### Directions for this task
Find the line with "Toggle page background". Repeat it and each line after it, exactly, down to the end of the records below.

[Stored items]

━━━━━━━━

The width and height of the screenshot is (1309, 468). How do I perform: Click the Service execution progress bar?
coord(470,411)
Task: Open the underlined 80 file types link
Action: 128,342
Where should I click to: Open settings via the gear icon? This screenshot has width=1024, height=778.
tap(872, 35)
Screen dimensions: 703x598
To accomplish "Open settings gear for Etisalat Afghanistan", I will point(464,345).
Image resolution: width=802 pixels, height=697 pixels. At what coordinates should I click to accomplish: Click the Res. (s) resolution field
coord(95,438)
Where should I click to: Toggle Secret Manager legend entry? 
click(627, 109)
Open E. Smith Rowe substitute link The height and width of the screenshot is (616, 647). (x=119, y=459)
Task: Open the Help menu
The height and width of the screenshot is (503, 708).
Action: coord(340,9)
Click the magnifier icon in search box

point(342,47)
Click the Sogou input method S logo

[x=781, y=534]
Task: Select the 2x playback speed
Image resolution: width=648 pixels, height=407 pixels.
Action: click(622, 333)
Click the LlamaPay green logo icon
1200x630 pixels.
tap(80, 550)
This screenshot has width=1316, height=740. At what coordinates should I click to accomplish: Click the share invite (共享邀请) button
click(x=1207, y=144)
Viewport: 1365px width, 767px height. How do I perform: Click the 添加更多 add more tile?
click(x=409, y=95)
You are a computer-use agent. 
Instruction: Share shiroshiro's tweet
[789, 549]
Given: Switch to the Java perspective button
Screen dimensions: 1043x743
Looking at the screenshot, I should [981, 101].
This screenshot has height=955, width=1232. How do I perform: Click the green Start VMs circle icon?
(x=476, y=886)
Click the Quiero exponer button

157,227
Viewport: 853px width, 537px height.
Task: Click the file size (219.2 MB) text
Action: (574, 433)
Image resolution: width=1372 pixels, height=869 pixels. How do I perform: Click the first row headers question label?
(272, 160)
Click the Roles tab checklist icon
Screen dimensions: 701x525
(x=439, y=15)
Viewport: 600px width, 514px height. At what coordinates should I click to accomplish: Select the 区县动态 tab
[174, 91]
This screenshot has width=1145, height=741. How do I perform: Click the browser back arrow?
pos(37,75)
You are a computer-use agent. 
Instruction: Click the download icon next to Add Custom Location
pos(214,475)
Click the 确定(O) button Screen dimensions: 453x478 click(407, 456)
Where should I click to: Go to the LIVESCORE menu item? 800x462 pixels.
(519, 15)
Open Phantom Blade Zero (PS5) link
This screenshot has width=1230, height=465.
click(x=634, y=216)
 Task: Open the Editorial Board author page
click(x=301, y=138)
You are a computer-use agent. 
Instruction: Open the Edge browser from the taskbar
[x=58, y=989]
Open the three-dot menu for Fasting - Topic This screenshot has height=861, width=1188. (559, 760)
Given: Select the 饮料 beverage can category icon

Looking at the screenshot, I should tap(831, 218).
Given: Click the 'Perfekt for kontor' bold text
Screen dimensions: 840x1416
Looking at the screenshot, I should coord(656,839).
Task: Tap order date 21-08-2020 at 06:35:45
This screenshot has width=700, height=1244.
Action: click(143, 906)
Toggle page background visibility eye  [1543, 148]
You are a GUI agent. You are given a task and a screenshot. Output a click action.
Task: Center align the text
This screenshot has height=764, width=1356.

━━━━━━━━

### Solution
Toggle page background visibility eye  [1543, 148]
You are a GUI agent. You are given a task and a screenshot. Output a click action.
Task: Center align the text
This screenshot has height=764, width=1356.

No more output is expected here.